What is tested in TNTET English Language Paper I and Paper II?

TNTET English Language questions appear in both Paper I (Language II, for primary teachers) and Paper II (Language II, for upper primary teachers). Both papers test: English grammar (tenses, articles, prepositions, parts of speech), vocabulary (synonyms, antonyms, contextual meaning), reading comprehension, and language pedagogy (ELT methods like CLT, TBLT, Whole Language Approach, error correction strategies, four language skills LSRW, formative assessment). Paper II typically has deeper pedagogy questions aligned with upper primary teaching contexts.

Which English Language Teaching (ELT) methods are most important for TNTET?

The most frequently tested ELT methods in TNTET are: Communicative Language Teaching (CLT) — emphasises real communication over grammar drills; Task-Based Language Teaching (TBLT) — language learned through authentic tasks; Whole Language Approach — integrated, holistic teaching of all four skills; Grammar Translation Method (GTM) — translation and grammar rules (traditional, often presented as what CLT replaced); and Direct Method — target language only, no translation. Also understand process writing, reading strategies (skimming vs scanning), and error correction techniques (recasting, metalinguistic feedback).

How should TNTET candidates approach grammar questions in the English section?

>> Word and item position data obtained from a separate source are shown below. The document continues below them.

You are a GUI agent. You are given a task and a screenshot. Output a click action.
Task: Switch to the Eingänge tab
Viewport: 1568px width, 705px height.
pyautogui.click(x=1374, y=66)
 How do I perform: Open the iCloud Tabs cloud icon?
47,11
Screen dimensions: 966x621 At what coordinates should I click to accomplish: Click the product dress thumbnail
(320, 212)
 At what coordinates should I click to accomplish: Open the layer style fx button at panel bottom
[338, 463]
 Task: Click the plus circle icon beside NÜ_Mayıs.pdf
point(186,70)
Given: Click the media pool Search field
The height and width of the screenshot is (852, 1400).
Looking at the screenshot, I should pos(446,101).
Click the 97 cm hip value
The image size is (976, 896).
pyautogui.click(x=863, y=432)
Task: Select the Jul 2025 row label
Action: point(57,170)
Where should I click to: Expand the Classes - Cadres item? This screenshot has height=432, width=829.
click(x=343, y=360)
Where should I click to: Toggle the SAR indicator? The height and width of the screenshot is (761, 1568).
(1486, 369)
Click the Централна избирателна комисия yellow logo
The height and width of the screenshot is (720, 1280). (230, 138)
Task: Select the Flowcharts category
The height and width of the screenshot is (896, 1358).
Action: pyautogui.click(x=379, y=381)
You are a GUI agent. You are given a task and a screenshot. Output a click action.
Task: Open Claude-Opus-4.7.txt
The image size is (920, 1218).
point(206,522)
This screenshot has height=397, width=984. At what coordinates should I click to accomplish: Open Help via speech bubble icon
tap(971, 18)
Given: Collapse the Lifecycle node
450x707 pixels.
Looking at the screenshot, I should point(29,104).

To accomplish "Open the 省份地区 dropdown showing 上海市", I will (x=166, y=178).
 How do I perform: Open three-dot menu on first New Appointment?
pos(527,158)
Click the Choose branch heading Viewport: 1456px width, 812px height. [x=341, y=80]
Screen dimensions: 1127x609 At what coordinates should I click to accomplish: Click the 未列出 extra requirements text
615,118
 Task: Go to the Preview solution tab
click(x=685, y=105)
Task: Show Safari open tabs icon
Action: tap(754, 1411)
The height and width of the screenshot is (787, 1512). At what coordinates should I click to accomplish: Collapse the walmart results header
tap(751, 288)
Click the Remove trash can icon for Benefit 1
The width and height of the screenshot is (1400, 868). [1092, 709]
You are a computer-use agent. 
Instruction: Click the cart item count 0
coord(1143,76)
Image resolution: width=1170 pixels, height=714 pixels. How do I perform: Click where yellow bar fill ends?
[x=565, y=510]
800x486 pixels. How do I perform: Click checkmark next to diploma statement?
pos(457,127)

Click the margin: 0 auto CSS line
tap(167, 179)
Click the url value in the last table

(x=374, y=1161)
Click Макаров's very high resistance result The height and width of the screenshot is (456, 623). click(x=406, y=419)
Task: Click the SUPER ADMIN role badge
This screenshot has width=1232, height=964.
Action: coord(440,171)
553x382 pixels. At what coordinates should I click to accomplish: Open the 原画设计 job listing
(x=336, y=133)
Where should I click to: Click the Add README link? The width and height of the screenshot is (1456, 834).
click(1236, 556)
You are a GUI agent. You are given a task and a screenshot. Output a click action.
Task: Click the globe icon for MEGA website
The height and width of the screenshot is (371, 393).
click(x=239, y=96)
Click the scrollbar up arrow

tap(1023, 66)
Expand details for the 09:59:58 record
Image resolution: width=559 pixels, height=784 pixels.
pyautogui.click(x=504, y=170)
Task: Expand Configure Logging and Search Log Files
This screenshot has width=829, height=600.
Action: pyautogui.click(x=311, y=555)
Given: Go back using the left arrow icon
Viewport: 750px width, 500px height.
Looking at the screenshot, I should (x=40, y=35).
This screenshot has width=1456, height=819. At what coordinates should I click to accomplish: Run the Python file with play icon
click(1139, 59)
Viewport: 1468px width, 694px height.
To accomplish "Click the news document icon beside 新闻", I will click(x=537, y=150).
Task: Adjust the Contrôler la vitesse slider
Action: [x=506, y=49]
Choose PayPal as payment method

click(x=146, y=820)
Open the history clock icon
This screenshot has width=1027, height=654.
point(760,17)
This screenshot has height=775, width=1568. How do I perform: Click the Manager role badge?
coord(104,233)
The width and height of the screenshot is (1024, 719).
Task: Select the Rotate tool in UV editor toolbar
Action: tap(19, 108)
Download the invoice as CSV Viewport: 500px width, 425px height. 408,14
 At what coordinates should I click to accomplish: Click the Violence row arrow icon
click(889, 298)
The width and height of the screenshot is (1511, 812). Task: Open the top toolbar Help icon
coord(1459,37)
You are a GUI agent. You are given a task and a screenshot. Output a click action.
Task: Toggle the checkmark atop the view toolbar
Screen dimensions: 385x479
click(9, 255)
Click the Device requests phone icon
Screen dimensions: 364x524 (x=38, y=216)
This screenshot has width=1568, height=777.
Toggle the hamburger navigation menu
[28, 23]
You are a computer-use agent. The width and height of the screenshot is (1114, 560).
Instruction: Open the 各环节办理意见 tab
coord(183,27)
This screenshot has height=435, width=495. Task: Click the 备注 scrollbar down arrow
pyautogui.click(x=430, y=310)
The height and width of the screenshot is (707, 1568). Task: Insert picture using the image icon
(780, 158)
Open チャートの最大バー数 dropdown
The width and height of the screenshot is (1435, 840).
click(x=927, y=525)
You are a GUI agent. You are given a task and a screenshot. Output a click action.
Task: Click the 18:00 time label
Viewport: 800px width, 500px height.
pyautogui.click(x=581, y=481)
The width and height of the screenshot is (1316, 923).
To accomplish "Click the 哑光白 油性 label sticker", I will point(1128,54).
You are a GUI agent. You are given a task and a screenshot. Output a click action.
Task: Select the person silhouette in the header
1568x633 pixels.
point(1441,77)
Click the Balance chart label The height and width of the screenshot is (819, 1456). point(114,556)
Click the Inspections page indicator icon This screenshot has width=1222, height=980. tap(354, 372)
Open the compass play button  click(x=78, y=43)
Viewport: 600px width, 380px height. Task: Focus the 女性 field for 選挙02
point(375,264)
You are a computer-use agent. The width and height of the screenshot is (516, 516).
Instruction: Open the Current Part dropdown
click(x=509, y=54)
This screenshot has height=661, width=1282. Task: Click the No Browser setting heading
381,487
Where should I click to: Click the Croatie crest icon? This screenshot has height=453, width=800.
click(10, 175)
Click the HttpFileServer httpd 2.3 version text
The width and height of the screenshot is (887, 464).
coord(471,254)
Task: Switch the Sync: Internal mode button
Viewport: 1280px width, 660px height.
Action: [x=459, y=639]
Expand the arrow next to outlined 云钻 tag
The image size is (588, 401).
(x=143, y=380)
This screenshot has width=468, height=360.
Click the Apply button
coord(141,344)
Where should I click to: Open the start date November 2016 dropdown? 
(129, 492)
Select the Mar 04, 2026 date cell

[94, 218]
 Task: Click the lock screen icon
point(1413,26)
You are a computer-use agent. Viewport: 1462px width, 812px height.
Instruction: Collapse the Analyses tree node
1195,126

TNTET English grammar questions test application, not just rule memorisation. Focus on: tense usage in context (especially Present Perfect vs Simple Past), articles (based on sound, not spelling), prepositions (collocations like "impressed by," "afraid of," "good at"), parts of speech in sentences (identifying adverbs vs adjectives), and subject-verb agreement. Practice by reading sentences carefully and applying the rule to the specific context. For vocabulary, learn words in sentences — TNTET tests contextual meaning, synonyms, and antonyms, not isolated word lists.